Por mais de 13 anos Singer coordenou a SENAES (Secretaria Nacional de Economia Solidária, órgão do Ministério do Trabalho), e esta edição traz um belo artigo-testemunho de um dos seus colaboradores, Valmor Schiochet, que o acompanhou ao longo daqueles anos. Tendo consciência dos limites estatais, em especial dos seus como gestor do Estado na implementação de políticas públicas de ecosol, nunca se vislumbrou como operando uma panaceia que redimiria e salvaria aos pobres. Pelo contrário, tinha ciência de que neste campo atuava mais “como um papel passivo de apoio”, que, por mais que fosse relativamente importante, não substituiria à organização popular, pois complementar e subsidiário à mesma.

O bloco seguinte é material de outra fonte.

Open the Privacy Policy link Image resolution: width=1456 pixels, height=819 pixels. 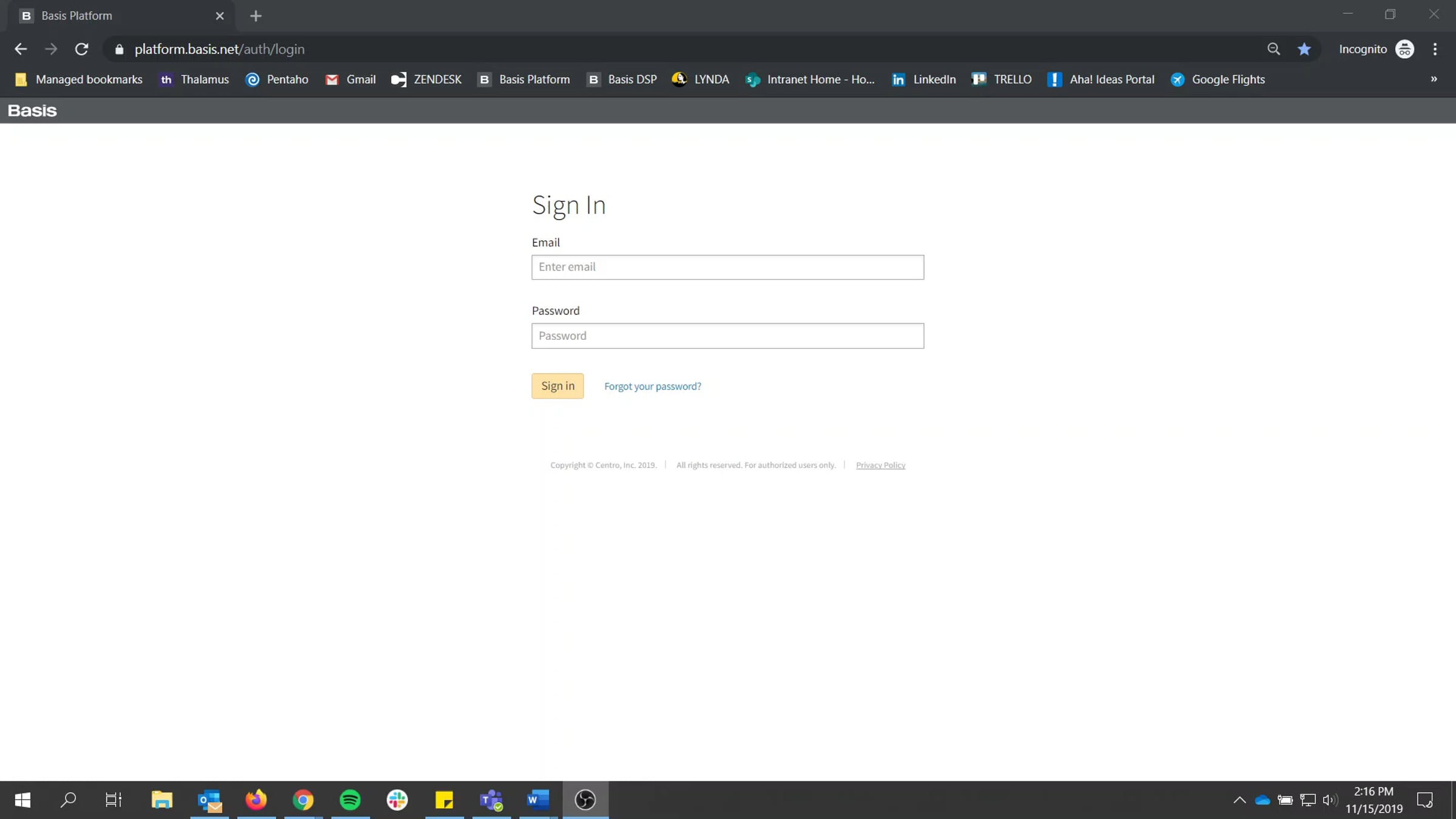point(880,465)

Um caráter militante e comprometido caracterizou Singer, sem prejuízo à sua qualidade acadêmica. Dentro de sua vastíssima produção intelectual, registro sua participação nos livros “São Paulo, 1975: crescimento e pobreza” (produzido em 1975 pelo CEBRAP a pedido da Comissão de Justiça e Paz da Arquidiocese de São Paulo); e “São Paulo: o povo em movimento”, que organizou em 1980 junto com Vinicius Caldeira Brant[6]. Eles demarcam seu profundo envolvimento com os processos sociais de luta e transformação em curso naquela difícil e ditatorial época, especialmente por se tratar de obras de importância ímpar para a ocasião, produzidas com o propósito de “contribuir para que o potencial de organização e expressão das classes trabalhadoras se torne conhecido e possa desenvolver-se” (contracapa de “São Paulo: o povo em movimento”).

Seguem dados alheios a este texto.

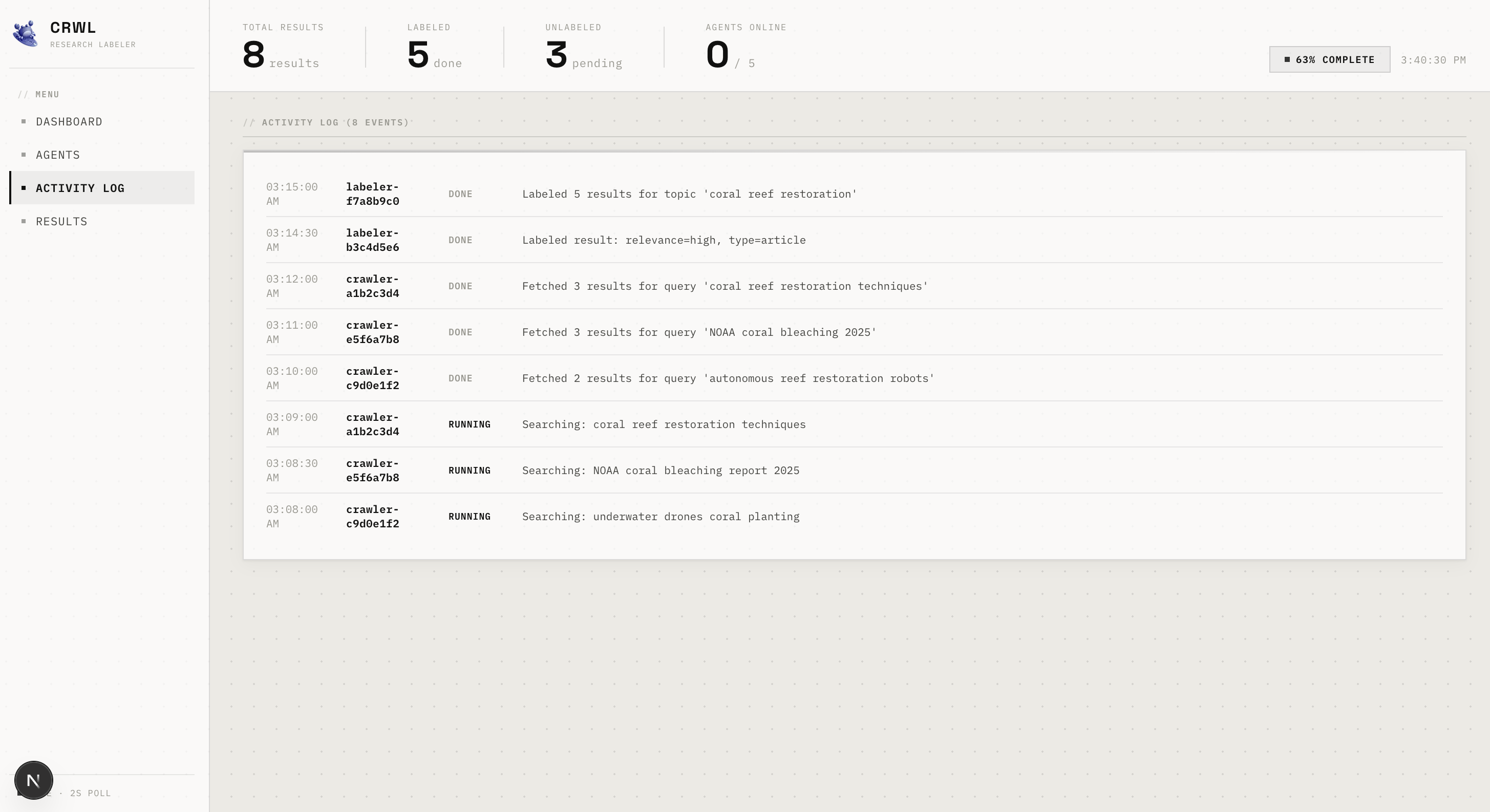Click the square bullet beside Agents
Screen dimensions: 1490x812
[24, 155]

Michael Löwy (1996) com Singer conviveu intensamente nos anos 1950/60, e dele se “considerava um discípulo” [7]. Perguntado sobre como definiria Paul Singer, assim o fez:

“Alguém que ao mesmo tempo tinha uma formação econômica marxista sólida, conhecia perfeitamente Marx, Rosa Luxemburgo, e tinha um engajamento sindical, operário e político muito forte. Ele tinha a preocupação de manter um vínculo com o sindicato e os sindicalistas, com as lutas operárias e com a esquerda, buscando uma alternativa política marxista fora dos quadros do Partido Comunista e da socialdemocracia, tal como era representada exoticamente pelo Partido Socialista”.

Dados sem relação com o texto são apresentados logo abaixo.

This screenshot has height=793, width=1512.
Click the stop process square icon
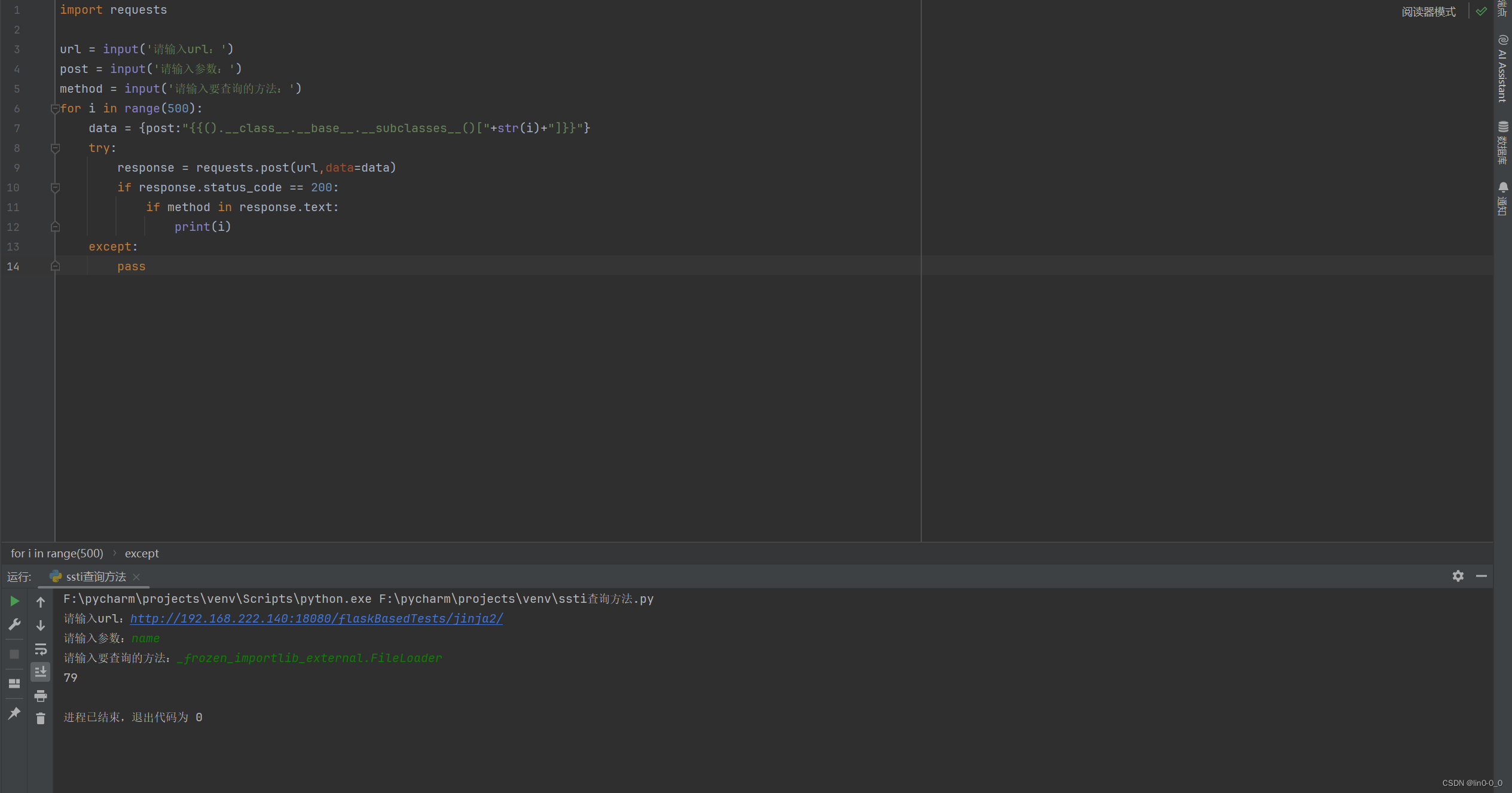(14, 654)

Paul Singer constitui um raro, precioso e inspirador patamar de experiência, inteligência, generosidade, lucidez e abertura de espírito. Advindo da cultura judaica, e solidamente ancorado no mundo existencial-político paulistano (como demonstra Eugenia Loureiro em seu artigo nesta Revista), no pensamento marxista e autogestionário e na reflexão econômica, em verdade não se pode reduzi-lo a nenhum destes campos, estritamente falando, pois ele nunca se deixou aprisionar por estreitos limites. De algum modo, transcendeu sua condição de “paulista”, “marxista”, “economista”, e até mesmo a de “judeu”.